DEPRECATED Will be eventually replaced by zeroTLS.
TLS 1.0 client implementation designed to be small and easy to integrate
This project is WORK-IN-PROGRESS. It might be not as stable and not as secure for use in production.
In order to build tinyTLS you need:
- CMake version 3.0 or higher.
- Any C++98 compiler, but C++11 recomended.
- optional Node.js version 0.10 or higher.
It's important to understand that tinyTLS does not fit every purpose. The most important use case for this library is to provide a lightweight layer between socket api and application level protocol, such as HTTP, for use as a web-service interface in mobile applications. It does not mean that tinyTLS can't be used for automated data gathering or point-to-point communications. However in certain use cases tinyTLS does not provide required security guarantees or is not optimized for certain conditions. Keep that in mind when using the library.
Primary use case for library is:
- Both application using this library and server(s) being connected to are controlled by the same party,
- Client application connects to some limited number of servers,
- Client application might work in hostile conditions, where attacker can both listen to and apply changes to network traffic (such as hotel Wi-Fi or deliberate attempts at reverse engenering),
- Integrity of data trnsfered between client and server is more important than data confidentiality.
Bellow we explain some design decisions for tinyTLS.
TinyTLS tries to implement ciphers, MACs and hash algorithms that are proven to be simple, fast, popular and secure.
Event though TLS 1.0 RFC requires implementations to support 3DES ciphers, it's rare to see a server that actually uses this ciphers. The reason for this is not only small security margin for 3DES, but also significant performance impact as every encryption requires executing original algorithm three times. For this reason TinyTLS follows TLS 1.1 recomendation and implements a mandatory AES-128 cipher.
Perfect forward secrecy (PFS) is not supported by this library as it's not as simple to implement and it goes beyond the advertised use case for TinyTLS. However this might change in a future versions as PFS becomes more widespread in the internet.
TLS 1.0 RFC sets several requirements for certificate data and how it should be sent by server. However we frequently see misconfigured servers that send multiple versions of the same certificate, certificates in wrong order, trust anchors and otherwise violating requirements of RFC. Instead of following those requirements pricisely, we chose to implement a traversal algorithm, that can figure out correct order of certificates and validate a certificate chain as long as all required certificates are present.

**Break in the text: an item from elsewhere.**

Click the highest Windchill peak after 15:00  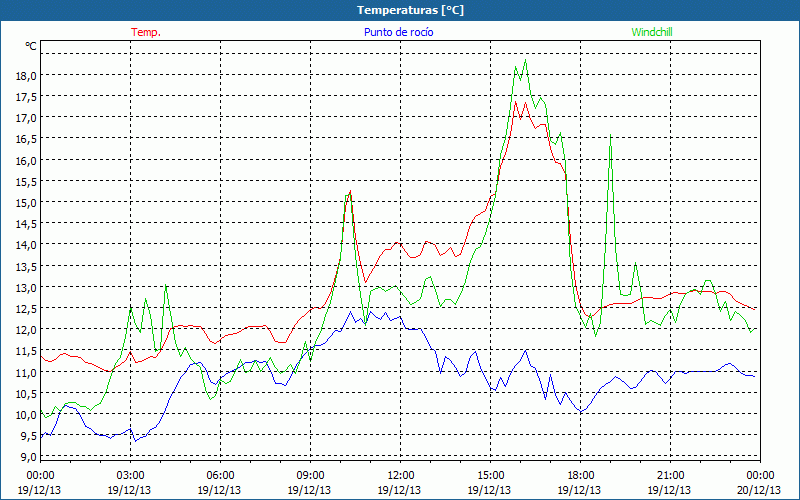click(525, 61)
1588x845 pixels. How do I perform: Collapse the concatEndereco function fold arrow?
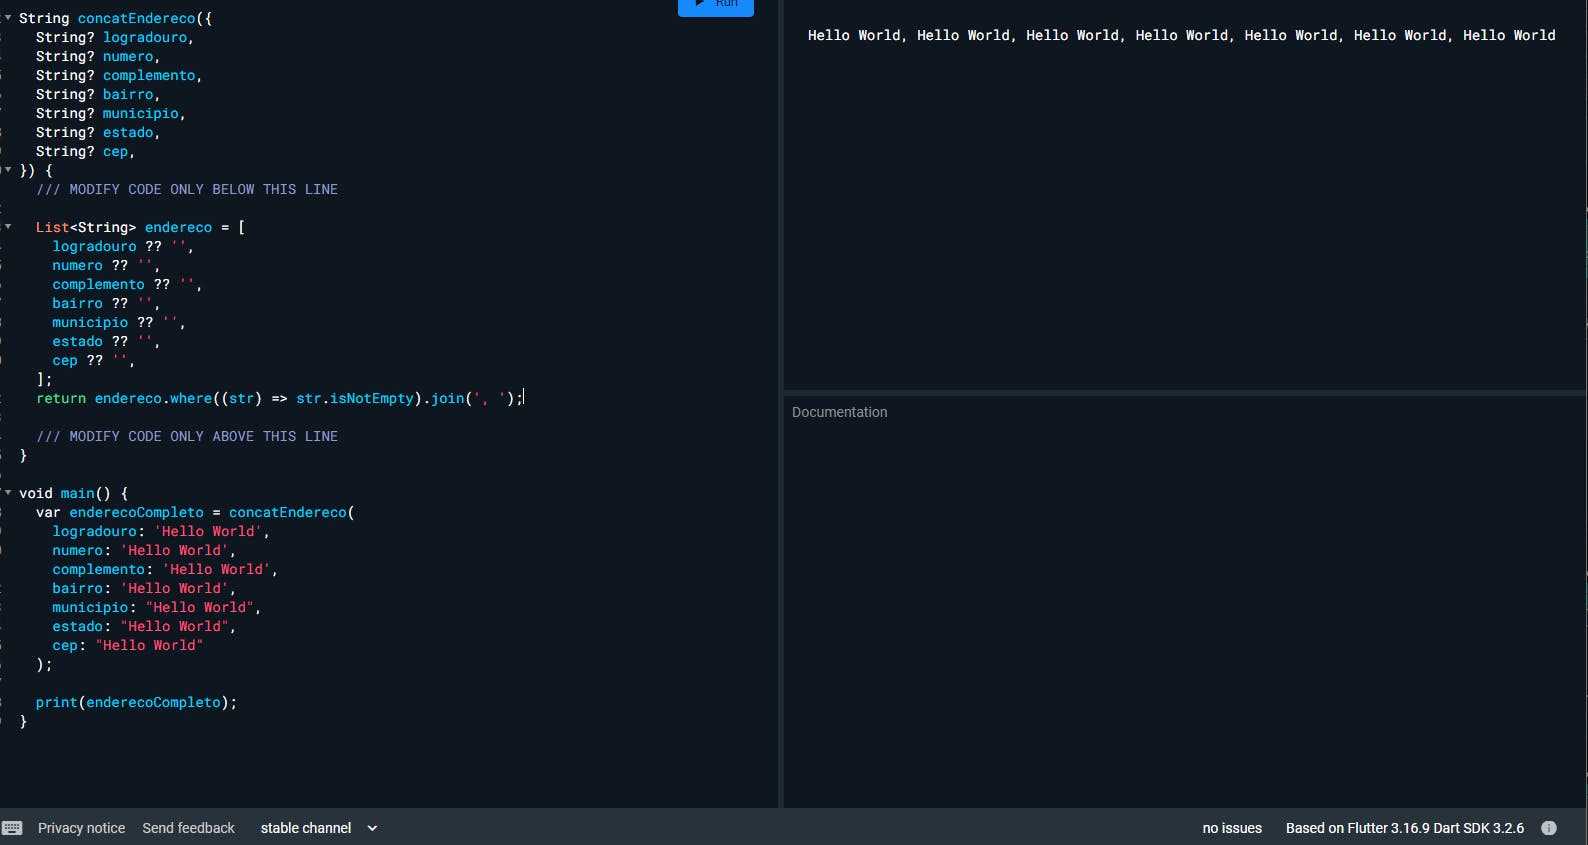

Certificate validation does not implement all of the required steps. TinyTLS requires certificates to be in certain format in order to pass verification:
- Version
- Only X.509 certificates with version 3 are supported. Older version certificates will not be parsed.
- Issuer
- Currently TinyTLS only matches issuer field with subject field of another certificate exactly. If there is a difference in encoding or order of RDN fields name will not be matched. As of 2015 most CAs will only issue certificates with UTF-8 encoding and matching issuer name so impact of this limitation should not be noticible.
- Certificate key and signature algorithm
- TinyTLS will accept RSA certificates with at least 1024 bits keys. If any certificate in chain has lower size key - chain validation will fail. Currently TinyTLS supports these hash algorithms in PKCS1-SSA-1.5 signatures: SHA1, SHA-256, SHA-384, SHA-512. Even though MD5 is supported by signature verification api, it may not be used in certificate chain. MD2 is not supported for signatures and never it will be.
- Certificate contraints (extension)
- Must be present for any CA certificate in chain. Without this extension certificate is considered to be leaf certificate that could not be used for signing other certificates.
- Subject alternative names (extension)
- TinyTLS uses domain name provided by client application to match it against subject alternative names list. Normaly, if this extension is missing, implementation is required to match the domain name against the subject common name. In TinyTLS this extension is required and certificate validation will fail if it's not there. However, all recently issued certificates contain this extension, even if certificate is issued for a single domain name.